The thing that genuinely surprised me was watching it figure out the forward-stick recovery on its own. Pushing the nose down at high pitch with low airspeed feels wrong. The ground is the thing you’re trying to avoid. But it’s the only input that brings the wing back to flying, which is why pilots get drilled on it in simulators: the reflex has to override panic. The agent never had a teacher. It found the same recovery anyway, just from the dynamics. That was the moment the research stopped feeling academic.

Existing RL work on stall recovery has used model-free algorithms (PPO and SAC). As far as I could find in the literature, this is the first time anyone has tried a world model on the problem. The strongest checkpoints land at 97-100% success across the stall and upset scenarios with zero crashes. That kind of consistency is uncommon in RL; most agents you train will eventually do something embarrassing if you run enough rollouts.

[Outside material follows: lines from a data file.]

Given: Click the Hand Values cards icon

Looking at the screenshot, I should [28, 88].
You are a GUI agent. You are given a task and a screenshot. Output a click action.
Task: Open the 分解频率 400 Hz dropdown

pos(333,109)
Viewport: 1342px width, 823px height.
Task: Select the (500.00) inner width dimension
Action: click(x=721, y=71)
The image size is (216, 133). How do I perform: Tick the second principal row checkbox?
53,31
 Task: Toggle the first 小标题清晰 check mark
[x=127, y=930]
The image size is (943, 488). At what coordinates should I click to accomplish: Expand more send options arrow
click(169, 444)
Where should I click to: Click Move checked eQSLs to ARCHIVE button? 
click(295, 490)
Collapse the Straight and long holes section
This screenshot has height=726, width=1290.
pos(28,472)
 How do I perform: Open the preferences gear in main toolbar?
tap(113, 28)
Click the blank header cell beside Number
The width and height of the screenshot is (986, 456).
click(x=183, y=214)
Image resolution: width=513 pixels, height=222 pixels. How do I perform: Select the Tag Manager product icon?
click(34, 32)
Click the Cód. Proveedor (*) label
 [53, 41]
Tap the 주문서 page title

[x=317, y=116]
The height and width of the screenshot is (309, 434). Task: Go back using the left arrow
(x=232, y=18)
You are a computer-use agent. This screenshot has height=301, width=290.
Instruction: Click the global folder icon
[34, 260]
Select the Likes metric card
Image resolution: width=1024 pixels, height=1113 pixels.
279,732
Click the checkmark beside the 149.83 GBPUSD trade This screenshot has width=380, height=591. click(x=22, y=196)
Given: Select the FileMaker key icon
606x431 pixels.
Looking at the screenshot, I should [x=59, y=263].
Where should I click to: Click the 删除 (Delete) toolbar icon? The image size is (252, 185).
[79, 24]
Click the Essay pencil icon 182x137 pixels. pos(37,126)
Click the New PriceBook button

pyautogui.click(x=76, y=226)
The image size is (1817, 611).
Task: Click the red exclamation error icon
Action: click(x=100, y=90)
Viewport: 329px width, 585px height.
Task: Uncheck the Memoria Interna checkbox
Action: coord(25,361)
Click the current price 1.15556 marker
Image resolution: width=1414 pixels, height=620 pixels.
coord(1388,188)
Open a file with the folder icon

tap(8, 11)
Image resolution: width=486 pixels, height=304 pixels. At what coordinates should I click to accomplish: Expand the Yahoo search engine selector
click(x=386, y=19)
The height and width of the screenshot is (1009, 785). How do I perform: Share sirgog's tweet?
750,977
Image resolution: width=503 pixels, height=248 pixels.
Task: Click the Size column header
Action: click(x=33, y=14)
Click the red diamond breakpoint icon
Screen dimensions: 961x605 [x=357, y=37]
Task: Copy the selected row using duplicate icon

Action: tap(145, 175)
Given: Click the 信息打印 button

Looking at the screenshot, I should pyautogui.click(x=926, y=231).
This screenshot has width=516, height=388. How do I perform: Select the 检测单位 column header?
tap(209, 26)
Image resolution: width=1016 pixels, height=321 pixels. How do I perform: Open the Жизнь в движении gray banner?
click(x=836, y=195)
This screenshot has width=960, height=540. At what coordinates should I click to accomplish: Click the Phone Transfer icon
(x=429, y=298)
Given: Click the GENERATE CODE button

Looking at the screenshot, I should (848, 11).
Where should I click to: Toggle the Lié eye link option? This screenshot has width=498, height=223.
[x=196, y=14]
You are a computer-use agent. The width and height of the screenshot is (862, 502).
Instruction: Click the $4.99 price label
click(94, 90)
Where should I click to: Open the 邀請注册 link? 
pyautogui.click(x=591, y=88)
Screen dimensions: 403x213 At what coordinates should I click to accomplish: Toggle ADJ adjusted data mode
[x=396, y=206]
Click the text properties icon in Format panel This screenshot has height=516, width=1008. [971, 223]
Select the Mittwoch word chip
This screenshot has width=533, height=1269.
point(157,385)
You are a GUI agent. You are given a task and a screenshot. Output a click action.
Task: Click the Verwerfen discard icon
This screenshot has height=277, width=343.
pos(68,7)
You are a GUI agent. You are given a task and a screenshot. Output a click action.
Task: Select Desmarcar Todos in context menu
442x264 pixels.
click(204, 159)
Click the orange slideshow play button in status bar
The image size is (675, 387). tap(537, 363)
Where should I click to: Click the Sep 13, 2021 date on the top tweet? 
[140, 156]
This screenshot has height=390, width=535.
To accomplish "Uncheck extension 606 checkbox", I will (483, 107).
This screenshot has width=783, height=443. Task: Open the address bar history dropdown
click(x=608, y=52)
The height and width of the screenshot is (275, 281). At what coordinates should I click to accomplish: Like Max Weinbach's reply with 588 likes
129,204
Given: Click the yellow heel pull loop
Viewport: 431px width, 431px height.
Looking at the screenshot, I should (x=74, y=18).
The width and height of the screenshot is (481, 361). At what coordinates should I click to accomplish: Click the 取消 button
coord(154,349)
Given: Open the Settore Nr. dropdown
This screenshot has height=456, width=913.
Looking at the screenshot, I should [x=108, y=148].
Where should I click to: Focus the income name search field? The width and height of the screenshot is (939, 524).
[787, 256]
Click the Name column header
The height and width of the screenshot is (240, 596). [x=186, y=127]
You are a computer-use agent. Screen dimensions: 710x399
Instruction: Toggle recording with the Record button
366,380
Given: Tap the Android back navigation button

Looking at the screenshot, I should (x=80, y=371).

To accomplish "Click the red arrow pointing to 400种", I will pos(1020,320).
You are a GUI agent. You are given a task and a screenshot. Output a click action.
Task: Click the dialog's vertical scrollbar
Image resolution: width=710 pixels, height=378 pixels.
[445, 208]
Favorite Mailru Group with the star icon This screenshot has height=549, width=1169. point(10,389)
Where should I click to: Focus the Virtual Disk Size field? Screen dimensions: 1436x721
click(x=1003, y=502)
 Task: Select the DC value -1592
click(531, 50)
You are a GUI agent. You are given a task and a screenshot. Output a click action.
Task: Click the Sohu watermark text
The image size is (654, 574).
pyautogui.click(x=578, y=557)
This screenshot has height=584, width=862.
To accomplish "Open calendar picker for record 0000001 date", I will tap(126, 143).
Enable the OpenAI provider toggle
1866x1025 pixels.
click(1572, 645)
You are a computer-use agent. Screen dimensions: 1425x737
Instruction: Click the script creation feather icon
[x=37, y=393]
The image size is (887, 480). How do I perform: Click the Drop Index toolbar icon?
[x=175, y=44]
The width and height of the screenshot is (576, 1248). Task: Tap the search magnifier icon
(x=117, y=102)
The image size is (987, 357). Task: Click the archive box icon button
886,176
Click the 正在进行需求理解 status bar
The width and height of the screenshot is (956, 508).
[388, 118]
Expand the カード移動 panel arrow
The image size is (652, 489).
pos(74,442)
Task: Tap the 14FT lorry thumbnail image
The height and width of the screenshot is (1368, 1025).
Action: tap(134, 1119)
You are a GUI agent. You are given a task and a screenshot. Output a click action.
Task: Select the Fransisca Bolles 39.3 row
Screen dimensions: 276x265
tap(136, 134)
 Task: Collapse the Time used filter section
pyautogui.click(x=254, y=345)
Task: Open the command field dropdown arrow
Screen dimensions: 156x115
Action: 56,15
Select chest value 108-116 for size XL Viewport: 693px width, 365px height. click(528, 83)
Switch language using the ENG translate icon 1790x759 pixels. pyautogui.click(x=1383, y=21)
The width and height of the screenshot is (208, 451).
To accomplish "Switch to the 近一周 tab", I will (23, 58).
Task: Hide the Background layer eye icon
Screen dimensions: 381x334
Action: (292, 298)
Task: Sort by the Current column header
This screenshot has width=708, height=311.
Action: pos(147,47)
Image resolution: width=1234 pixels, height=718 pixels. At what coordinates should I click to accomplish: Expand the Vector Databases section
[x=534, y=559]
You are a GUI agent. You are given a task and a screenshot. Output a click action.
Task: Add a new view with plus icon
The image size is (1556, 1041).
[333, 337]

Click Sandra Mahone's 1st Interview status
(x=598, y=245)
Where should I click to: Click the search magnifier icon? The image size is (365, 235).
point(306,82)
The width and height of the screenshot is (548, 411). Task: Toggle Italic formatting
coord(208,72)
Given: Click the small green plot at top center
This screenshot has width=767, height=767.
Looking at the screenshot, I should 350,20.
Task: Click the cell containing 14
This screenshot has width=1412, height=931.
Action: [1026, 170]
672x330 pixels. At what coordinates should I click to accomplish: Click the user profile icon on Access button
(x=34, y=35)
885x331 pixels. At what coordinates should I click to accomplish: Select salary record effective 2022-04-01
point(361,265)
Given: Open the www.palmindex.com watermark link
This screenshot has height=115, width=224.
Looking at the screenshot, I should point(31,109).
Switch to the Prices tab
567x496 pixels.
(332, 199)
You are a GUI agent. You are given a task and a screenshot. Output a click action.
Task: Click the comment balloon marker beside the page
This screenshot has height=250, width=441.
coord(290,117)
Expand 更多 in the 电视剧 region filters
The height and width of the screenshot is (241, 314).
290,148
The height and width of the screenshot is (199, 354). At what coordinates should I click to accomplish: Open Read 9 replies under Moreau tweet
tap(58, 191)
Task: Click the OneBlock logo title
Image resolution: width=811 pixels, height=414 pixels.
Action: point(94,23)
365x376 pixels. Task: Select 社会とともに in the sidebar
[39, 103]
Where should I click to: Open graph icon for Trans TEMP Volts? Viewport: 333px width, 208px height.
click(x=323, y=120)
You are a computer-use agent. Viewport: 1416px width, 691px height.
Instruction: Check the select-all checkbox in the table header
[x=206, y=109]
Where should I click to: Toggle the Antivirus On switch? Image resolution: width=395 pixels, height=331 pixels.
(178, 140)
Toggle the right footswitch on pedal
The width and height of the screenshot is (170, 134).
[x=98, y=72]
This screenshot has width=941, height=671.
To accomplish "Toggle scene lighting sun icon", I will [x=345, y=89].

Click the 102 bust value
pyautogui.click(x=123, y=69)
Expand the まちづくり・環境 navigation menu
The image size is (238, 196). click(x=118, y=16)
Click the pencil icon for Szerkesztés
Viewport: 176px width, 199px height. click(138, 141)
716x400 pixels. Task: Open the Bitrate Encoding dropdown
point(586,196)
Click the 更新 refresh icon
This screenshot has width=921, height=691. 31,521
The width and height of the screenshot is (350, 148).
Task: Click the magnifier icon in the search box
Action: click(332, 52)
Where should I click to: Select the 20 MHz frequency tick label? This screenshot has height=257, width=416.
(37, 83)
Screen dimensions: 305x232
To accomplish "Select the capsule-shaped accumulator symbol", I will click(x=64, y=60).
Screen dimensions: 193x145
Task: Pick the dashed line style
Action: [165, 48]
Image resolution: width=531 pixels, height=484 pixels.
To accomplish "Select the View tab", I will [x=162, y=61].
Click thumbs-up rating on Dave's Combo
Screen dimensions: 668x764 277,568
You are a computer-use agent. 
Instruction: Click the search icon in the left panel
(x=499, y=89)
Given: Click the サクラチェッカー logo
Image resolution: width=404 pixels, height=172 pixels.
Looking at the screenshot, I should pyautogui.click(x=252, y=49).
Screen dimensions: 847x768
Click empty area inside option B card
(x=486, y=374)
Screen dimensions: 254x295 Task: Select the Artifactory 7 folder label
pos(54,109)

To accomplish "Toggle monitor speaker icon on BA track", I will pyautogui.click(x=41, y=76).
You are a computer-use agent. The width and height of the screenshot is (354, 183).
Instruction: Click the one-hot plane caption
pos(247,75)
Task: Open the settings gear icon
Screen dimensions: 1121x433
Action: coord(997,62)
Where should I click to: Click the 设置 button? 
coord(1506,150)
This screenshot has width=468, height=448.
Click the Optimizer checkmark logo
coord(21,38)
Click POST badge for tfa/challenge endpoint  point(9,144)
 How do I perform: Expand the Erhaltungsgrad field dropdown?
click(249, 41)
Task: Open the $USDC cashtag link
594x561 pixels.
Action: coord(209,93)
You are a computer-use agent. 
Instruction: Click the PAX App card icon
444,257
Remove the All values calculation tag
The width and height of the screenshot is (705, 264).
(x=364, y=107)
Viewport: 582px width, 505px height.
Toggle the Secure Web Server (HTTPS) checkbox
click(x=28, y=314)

The interesting question is what this generalizes to. The framework isn’t tied to this particular simulator. You could swap in proprietary Boeing physics, or apply it to other tight-window aviation problems where the crew is suddenly on their own: autopilot disconnects, envelope exceedances, sudden control surface failures. Anywhere the recovery is mechanical and the time budget is small.

The limit is the one any pilot also faces. The agent acts on sensor inputs, and if those sensors lie, it gets fooled the same way a person would. Frozen pitot tubes triggered Air France 447. They’d trigger this too. Aviation-grade reliability is a long way off, but as evidence that a world-model agent can learn real aircraft dynamics from rollouts alone, this is a good result.